Monday, March 18, 2013

Common Core: What's Hidden Behind the Language

Conservatives are in an uproar over Common Core, an educational curriculum being forced upon the states by the Obama administration, which is scheduled to be mostly implemented this year in the 46 states that have adopted it. Common Core eliminates local control over K-12 curriculum in math and English, instead imposing a one-size-fits-all, top-down curriculum that will also apply to private schools and homeschoolers.
Superficially, it sounds good. It creates universal standards that supposedly educate all children for college. But along with the universal standards come a myriad of problems, which the administrators of Common Core are disingenuously denying. The American Principles Project released an analysis last year of Common Core, exposing the duplicitous language. Common Core describes itself as “internationally benchmarked,” “robust,” “aligned with college and work expectations,” “rigorous,” and “evidence-based.” None of this is true.

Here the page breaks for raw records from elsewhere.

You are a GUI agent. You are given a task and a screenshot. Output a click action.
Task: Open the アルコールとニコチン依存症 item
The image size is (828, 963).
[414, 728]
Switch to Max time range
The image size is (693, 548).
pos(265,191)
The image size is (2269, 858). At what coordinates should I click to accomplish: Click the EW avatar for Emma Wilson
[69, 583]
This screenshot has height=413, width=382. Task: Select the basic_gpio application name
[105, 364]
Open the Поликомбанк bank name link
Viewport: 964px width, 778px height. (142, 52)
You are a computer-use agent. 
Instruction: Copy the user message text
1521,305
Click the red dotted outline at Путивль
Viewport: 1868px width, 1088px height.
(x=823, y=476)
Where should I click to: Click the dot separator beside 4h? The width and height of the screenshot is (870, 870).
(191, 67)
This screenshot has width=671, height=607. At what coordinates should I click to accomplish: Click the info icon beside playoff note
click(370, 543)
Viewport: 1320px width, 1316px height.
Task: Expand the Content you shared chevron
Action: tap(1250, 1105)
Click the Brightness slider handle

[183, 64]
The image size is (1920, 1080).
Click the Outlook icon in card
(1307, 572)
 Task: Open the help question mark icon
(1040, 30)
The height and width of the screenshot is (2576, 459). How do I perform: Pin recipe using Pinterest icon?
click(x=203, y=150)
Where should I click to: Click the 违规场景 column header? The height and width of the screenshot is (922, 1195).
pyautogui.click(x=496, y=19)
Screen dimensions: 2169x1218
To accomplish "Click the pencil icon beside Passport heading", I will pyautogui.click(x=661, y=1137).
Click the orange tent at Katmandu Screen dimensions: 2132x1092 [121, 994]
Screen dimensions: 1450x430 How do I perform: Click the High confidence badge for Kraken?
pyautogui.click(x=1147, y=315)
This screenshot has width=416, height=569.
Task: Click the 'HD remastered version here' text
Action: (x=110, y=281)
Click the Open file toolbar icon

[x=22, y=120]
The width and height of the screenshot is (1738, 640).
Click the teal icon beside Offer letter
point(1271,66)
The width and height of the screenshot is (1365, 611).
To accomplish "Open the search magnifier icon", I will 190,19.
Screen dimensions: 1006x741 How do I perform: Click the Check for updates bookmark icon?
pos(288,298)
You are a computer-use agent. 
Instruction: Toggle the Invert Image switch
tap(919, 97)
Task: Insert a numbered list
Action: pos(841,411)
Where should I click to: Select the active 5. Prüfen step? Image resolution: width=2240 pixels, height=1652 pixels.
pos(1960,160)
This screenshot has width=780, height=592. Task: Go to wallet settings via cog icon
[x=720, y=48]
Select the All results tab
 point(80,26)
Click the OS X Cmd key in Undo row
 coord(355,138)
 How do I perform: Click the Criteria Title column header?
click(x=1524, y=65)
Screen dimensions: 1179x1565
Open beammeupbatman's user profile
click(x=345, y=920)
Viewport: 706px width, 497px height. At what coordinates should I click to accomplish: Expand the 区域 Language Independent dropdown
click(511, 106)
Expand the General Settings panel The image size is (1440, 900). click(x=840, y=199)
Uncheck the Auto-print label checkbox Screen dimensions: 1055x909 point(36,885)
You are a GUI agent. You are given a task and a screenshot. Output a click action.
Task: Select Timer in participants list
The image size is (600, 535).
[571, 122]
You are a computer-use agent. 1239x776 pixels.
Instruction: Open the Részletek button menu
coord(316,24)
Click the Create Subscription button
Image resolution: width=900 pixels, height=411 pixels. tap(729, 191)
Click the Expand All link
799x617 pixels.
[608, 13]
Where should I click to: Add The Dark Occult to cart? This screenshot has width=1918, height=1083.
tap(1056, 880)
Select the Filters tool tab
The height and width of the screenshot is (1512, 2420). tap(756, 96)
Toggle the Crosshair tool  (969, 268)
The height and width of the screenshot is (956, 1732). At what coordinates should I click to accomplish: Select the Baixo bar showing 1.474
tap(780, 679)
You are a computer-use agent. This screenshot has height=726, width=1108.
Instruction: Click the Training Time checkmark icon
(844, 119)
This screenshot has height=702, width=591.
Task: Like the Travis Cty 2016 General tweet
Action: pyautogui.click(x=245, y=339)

Common Core proponents claim that it is not a federal mandate, instead using language like “state-led” and “voluntary.” The Common Core website asserts, “The federal government was NOT involved in the development of the standards.” It states that Common Core is not a national curriculum, but “a clear set of shared goals and expectations for what knowledge and skills will help our students succeed.”
Diane Ravitch, a former assistant U.S. secretary of education who was appointed to office by both Clinton and George H.W. Bush, recently changed her mind about Common Core. Ravitch now refutes claims by Obama and Common Core that the standards were created by the states and voluntarily adopted by them. She writes in The Washington Post, “They were developed by an organization called Achieve and the National Governors Association, both of which were generously funded by the Gates Foundation. There was minimal public engagement in the development of the Common Core. Their creation was neither grassroots nor did it emanate from the states.” Instead, Common Core is being driven by policymakers in D.C.